**PAGE EXTRACT:**
According to a preferred specific embodiment of the method in accordance with the present invention, the oil is dosed using a microdispersion method and is introduced into the cavity.

The quantity of the oil can advantageously be dosed precisely, for example using microdispensing methods.

According to a preferred specific embodiment of the method in accordance with the present invention, during application the membrane includes a liquid monomer or oligomer.

The oil and the monomer or the oligomer can advantageously be matched to one another in such a way that a mixture of oil and monomer or of oil and oligomer can be avoided for the most part, or completely. In addition, the monomer or oligomer can advantageously form a uniformly thick layer on the oil and/or on the side wall, for example in order to ensure a surface wetting of the oil and of the side walls. In addition, the surface tension of the monomer or of the oligomer and of the sidewalk can be matched to one another in such a way that a wetting can take place on the side walls in order to enable the membrane to be fixed there, in particular after the curing. This can be achieved for example by a surface activation, as mentioned above, in order to adapt the surface tension(s) at least to correspond to the side wall.

According to a preferred specific embodiment of the method in accordance with the present invention, the material of the membrane is cross-linked or cured by radiation or heat after application onto the oil and onto the upper sides of the side walls.

Through radiation or heat, a cross-linking reaction can be triggered in the monomer or oligomer, whereby this material can cure. The heat can be produced by radiation or heat conduction onto the material of the membrane. The membrane can become stable through the curing, and can become fixedly bonded to the side walls.

After the curing, the membrane can then be a fixed seal of the oil filling that can be fixed on the side walls and can seal the cavity in (water-)tight fashion. A deflection of the membrane can thus transmit a pressure signal into the interior of the cavity.

According to a preferred specific embodiment of the method in accordance with the present invention, a membrane having a homogenous thickness is applied over the cavity and over the side walls.

Through the homogenous thickness, a uniform and predetermined stability of the membrane can be achieved.

According to a preferred specific embodiment of the method in accordance with the present invention, the membrane is applied onto the upper sides of the side walls and onto the oil in such a way that the oil and the upper sides are completely covered, and the material of the membrane is subsequently thinned back to a prespecified thickness.

**REQUIRED ACTION 1:** Reproduce the part of the patent extract from "Through radiation or" up to and including "can be achieved.".
**REQUIRED ACTION 2:**
Answer these questions using the patent extract:
(a) What method is the oil dosed with before it is put into the cavity?
(b) What can trigger the cross-linking reaction in the monomer or oligomer?
(c) What does giving the membrane a homogenous thickness achieve?

**EXERCISE DATA:**

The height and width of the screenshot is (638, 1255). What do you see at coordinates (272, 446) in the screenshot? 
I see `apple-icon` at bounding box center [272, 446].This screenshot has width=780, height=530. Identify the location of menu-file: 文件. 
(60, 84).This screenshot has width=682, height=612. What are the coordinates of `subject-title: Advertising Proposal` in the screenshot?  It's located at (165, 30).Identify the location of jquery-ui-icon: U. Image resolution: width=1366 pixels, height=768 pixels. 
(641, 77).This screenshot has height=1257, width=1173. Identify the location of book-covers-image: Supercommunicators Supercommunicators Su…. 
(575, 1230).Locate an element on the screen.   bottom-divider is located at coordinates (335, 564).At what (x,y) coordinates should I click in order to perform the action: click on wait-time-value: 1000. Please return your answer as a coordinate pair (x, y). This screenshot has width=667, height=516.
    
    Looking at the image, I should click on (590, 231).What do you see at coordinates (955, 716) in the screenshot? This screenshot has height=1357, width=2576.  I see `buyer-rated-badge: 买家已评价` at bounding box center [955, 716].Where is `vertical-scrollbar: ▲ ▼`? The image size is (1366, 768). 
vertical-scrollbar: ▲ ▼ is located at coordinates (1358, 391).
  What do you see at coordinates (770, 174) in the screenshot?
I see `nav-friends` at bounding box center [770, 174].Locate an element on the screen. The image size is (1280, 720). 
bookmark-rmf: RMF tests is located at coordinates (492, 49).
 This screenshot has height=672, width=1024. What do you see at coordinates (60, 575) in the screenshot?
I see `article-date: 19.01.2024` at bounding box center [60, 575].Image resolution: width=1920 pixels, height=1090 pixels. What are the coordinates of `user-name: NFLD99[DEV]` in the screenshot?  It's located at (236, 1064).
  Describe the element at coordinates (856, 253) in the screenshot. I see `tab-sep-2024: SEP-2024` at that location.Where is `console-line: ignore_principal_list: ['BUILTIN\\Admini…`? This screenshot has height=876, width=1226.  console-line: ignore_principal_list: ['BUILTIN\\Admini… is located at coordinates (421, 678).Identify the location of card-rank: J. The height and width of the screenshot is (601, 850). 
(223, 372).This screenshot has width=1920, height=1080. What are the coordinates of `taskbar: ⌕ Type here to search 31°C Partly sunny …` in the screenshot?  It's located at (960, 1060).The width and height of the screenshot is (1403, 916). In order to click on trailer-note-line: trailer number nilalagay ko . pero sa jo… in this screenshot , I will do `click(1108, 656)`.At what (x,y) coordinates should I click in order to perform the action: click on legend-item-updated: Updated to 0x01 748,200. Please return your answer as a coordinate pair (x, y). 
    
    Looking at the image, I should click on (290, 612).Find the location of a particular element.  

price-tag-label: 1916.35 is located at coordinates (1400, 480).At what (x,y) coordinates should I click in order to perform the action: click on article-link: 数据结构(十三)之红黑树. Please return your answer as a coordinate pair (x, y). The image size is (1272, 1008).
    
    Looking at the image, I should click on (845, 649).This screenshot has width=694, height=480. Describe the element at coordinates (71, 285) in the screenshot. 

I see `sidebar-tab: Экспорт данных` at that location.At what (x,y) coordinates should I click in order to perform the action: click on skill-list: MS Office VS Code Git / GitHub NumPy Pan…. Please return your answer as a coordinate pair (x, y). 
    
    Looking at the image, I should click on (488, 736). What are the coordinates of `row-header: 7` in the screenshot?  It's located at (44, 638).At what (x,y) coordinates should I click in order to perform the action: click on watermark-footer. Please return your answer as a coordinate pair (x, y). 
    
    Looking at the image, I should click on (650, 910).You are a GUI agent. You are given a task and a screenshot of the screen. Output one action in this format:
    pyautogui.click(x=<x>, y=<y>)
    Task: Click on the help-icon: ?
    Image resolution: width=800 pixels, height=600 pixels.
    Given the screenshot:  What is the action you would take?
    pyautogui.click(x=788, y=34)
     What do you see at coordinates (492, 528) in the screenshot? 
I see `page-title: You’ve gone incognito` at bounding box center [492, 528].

**EXERCISE ANSWER 1:**
Through radiation or heat, a cross-linking reaction can be triggered in the monomer or oligomer, whereby this material can cure. The heat can be produced by radiation or heat conduction onto the material of the membrane. The membrane can become stable through the curing, and can become fixedly bonded to the side walls.

After the curing, the membrane can then be a fixed seal of the oil filling that can be fixed on the side walls and can seal the cavity in (water-)tight fashion. A deflection of the membrane can thus transmit a pressure signal into the interior of the cavity.

According to a preferred specific embodiment of the method in accordance with the present invention, a membrane having a homogenous thickness is applied over the cavity and over the side walls.

Through the homogenous thickness, a uniform and predetermined stability of the membrane can be achieved.

**EXERCISE ANSWER 2:**
(a) A microdispersion method.
(b) Radiation or heat.
(c) A uniform and predetermined stability of the membrane.